### TASK STATEMENT
Word for word, copy the lines beginning at the one with "Given: Expand the table to fullscreen" and ending at the last line below; pictures stay out.

○ ○ ○ ○ ○ ○ ○

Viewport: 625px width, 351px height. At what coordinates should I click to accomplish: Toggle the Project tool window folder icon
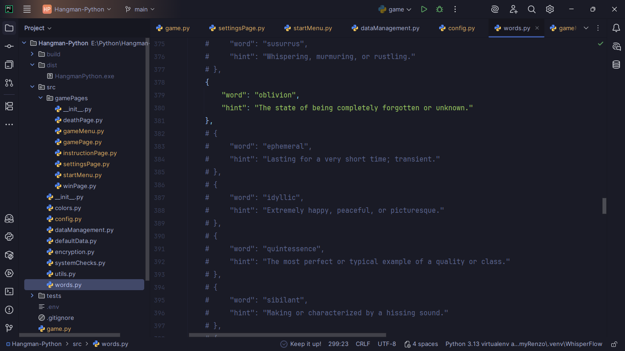point(9,28)
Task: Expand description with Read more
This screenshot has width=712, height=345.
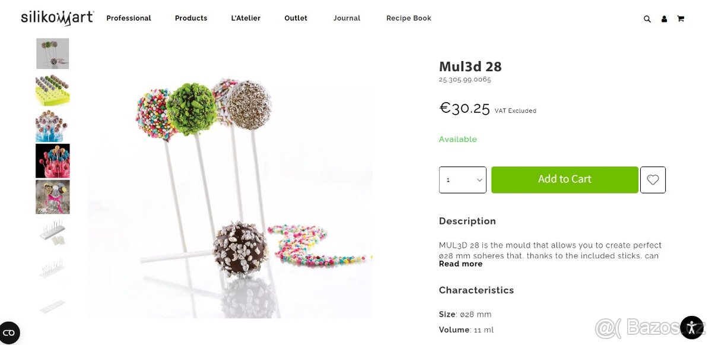Action: tap(460, 264)
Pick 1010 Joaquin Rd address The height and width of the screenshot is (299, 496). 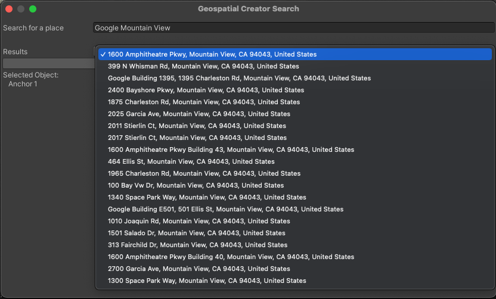(199, 221)
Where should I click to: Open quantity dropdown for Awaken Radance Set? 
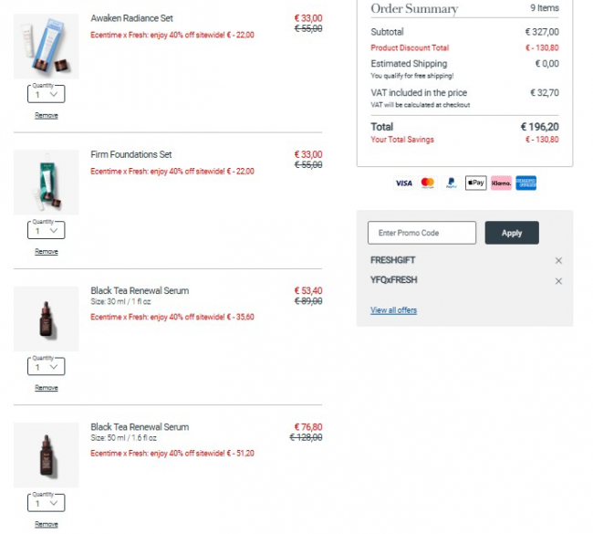47,94
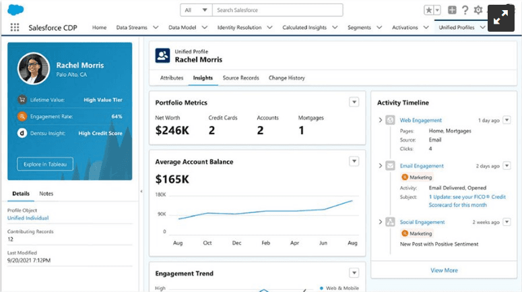Select the Notes tab
The width and height of the screenshot is (522, 292).
pos(46,194)
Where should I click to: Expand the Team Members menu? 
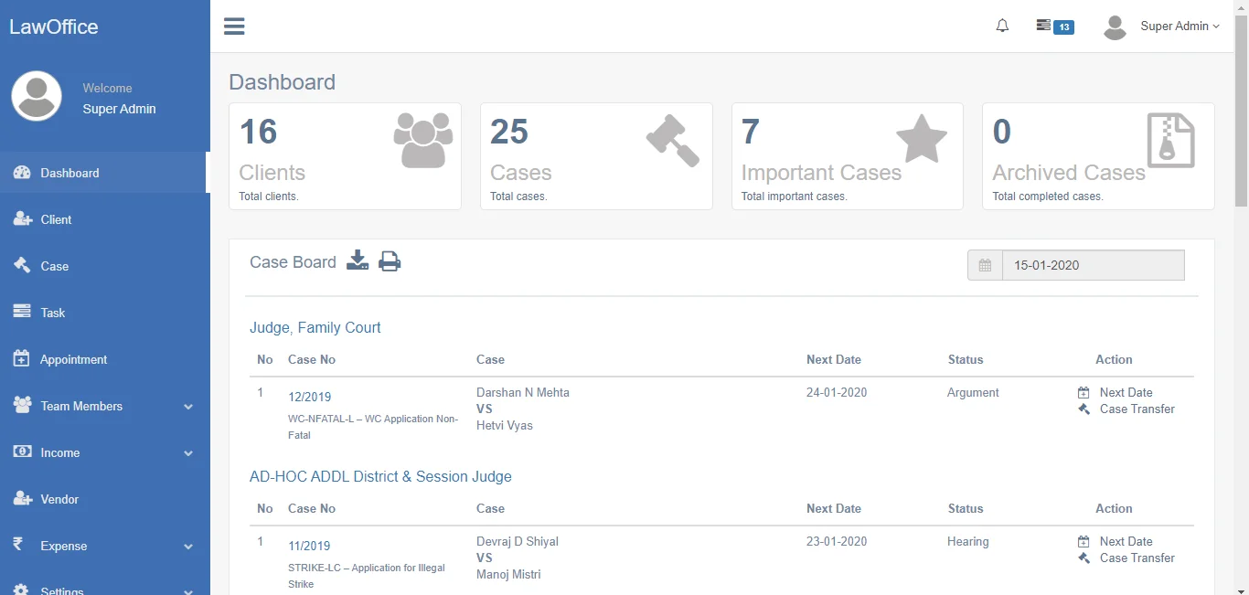pos(80,406)
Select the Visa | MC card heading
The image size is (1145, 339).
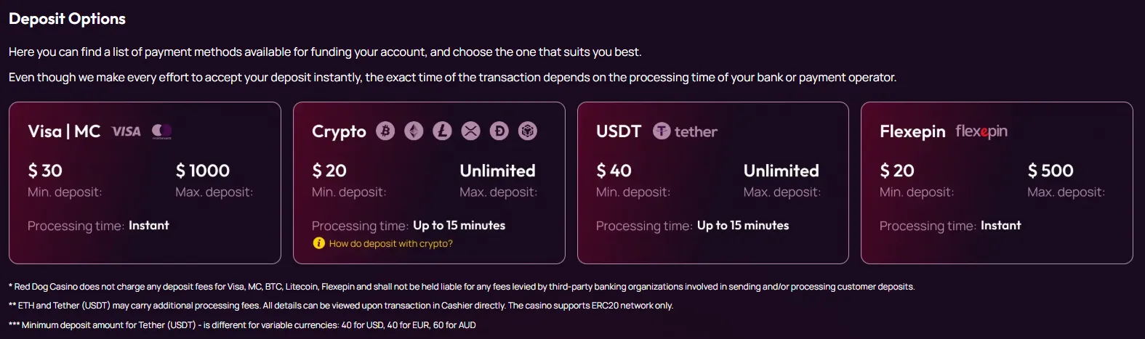click(64, 131)

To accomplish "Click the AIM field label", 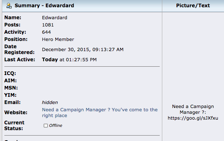I will [11, 80].
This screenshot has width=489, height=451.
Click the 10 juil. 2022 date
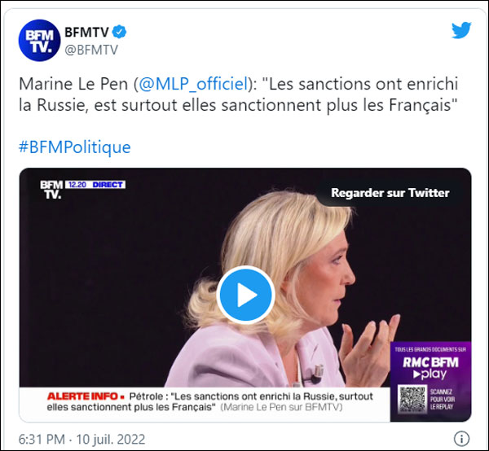pyautogui.click(x=111, y=439)
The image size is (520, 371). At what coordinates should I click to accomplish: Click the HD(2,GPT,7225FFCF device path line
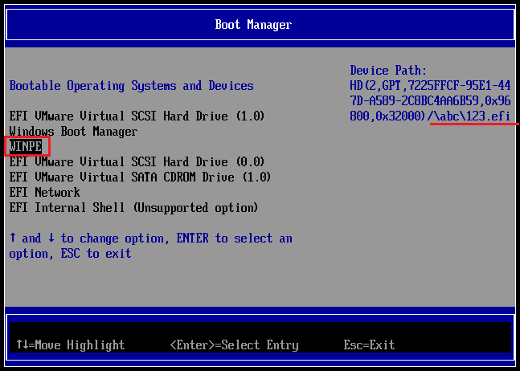click(x=430, y=86)
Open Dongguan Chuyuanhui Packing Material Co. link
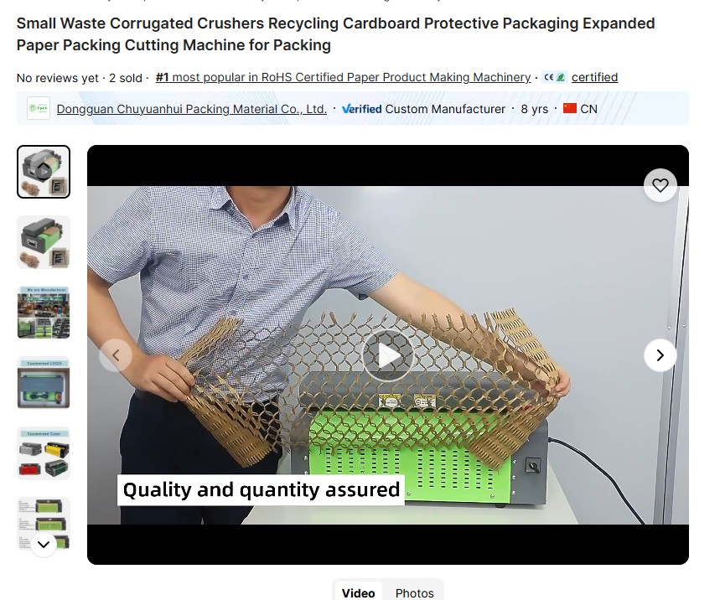720x600 pixels. [x=191, y=109]
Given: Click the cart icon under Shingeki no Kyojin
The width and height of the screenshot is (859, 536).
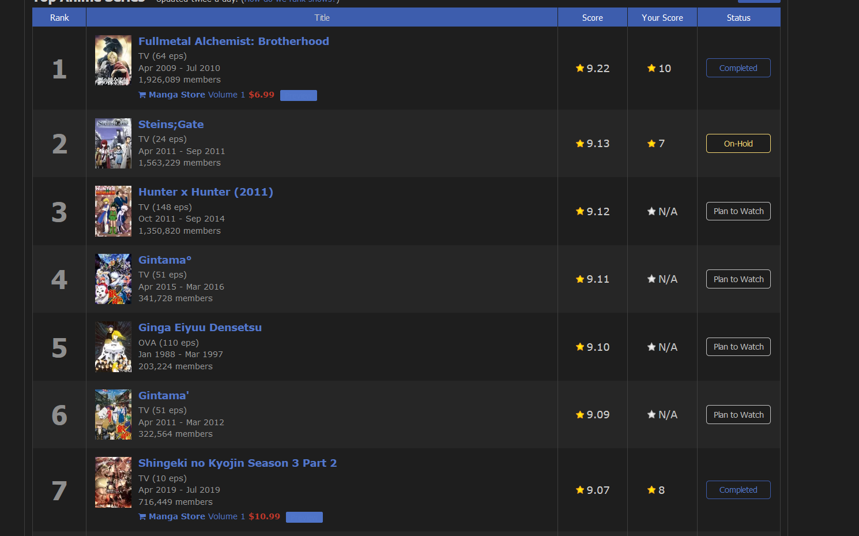Looking at the screenshot, I should point(142,517).
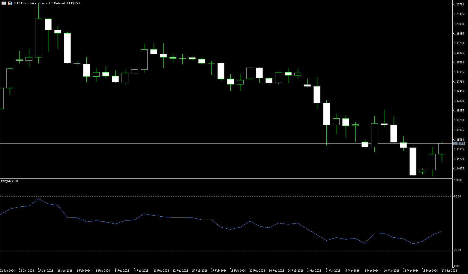Image resolution: width=468 pixels, height=274 pixels.
Task: Click the 1 Mar 2026 date label
Action: click(314, 270)
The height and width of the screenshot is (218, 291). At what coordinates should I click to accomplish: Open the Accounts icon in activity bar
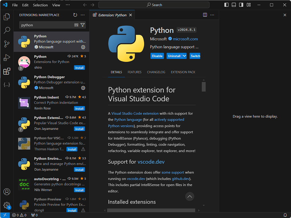(7, 192)
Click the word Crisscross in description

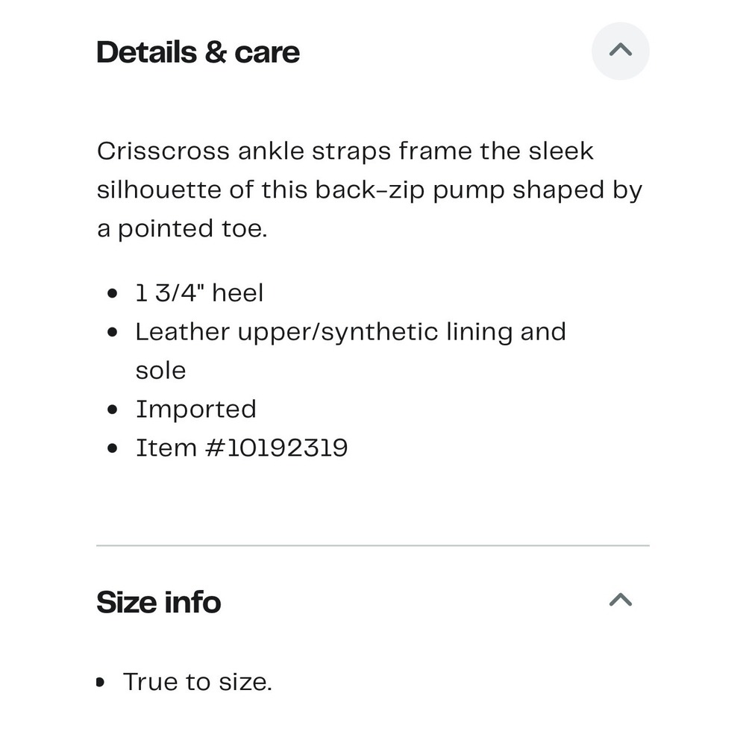163,151
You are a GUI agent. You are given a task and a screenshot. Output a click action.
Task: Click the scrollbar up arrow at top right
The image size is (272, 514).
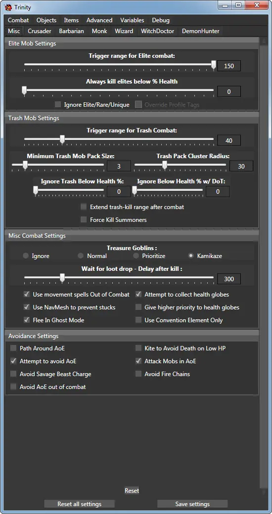pos(263,42)
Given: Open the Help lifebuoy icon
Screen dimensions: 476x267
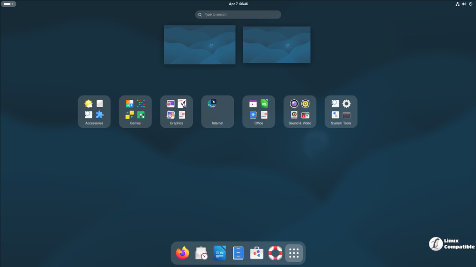Looking at the screenshot, I should (275, 253).
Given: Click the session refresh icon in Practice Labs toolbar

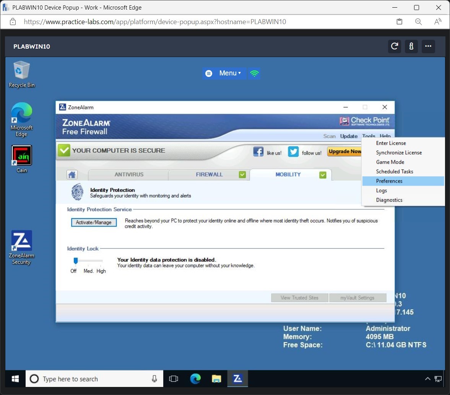Looking at the screenshot, I should tap(395, 46).
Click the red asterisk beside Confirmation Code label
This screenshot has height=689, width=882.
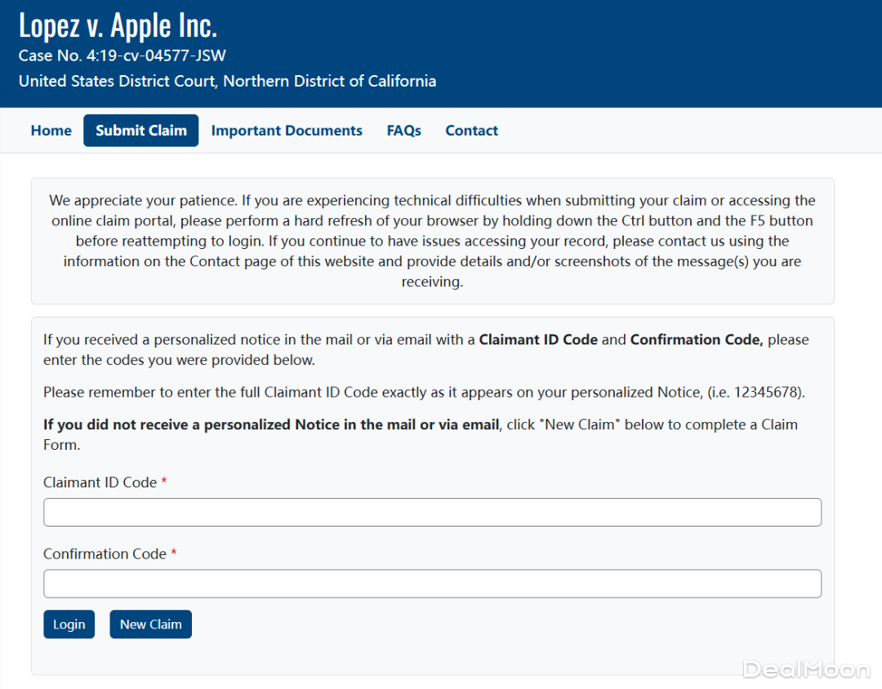[x=174, y=553]
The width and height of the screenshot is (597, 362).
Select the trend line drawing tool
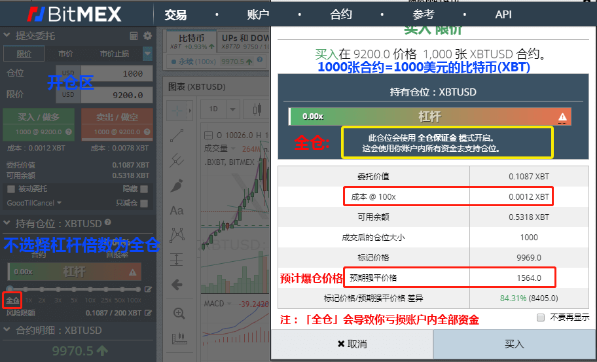177,136
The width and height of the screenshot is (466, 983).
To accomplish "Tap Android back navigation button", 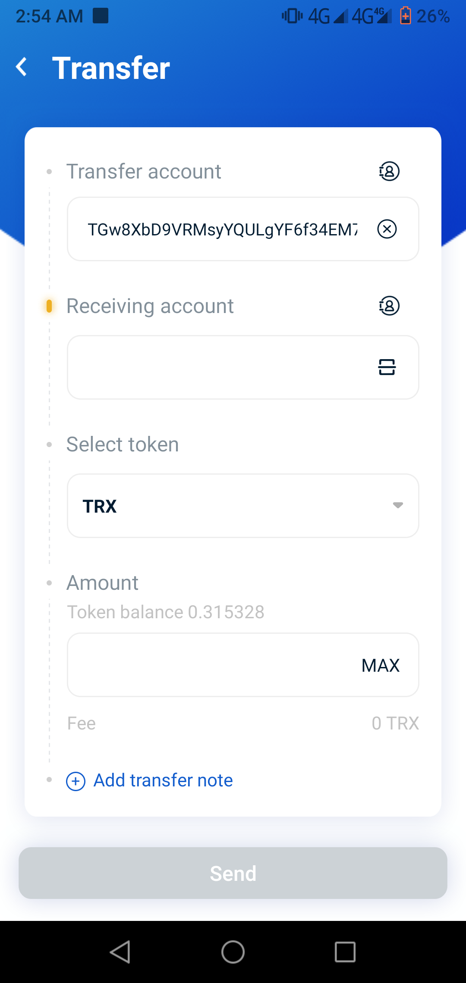I will coord(120,952).
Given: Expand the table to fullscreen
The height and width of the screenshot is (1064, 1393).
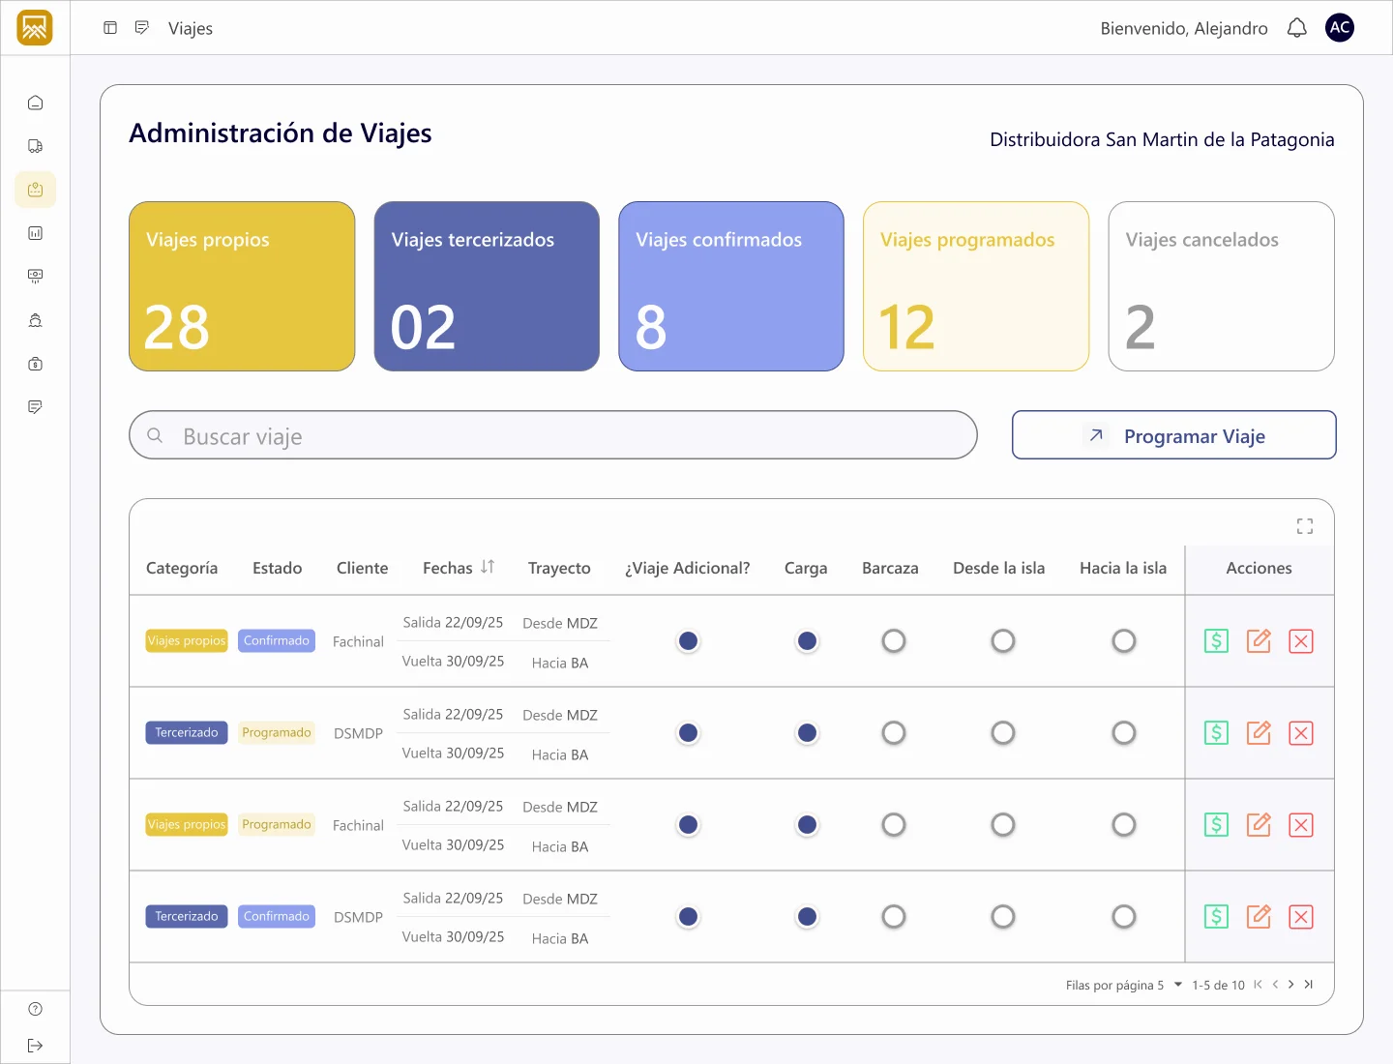Looking at the screenshot, I should click(1305, 526).
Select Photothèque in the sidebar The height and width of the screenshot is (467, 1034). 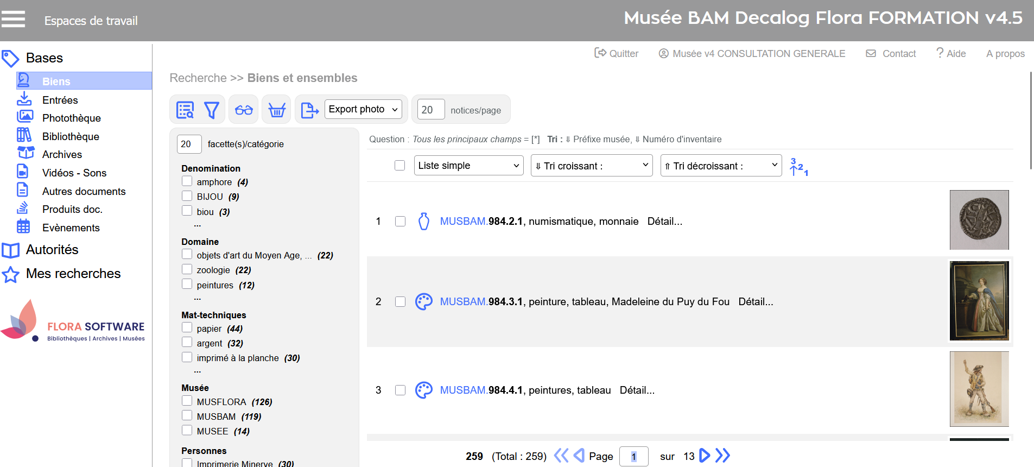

○ ○ ○ ○ ○ ○ ○

### ANSWER TO THIS PROBLEM
Given: Expand the table to fullscreen
The height and width of the screenshot is (1064, 1393).
Looking at the screenshot, I should click(1305, 526).
Select Photothèque in the sidebar The height and width of the screenshot is (467, 1034). 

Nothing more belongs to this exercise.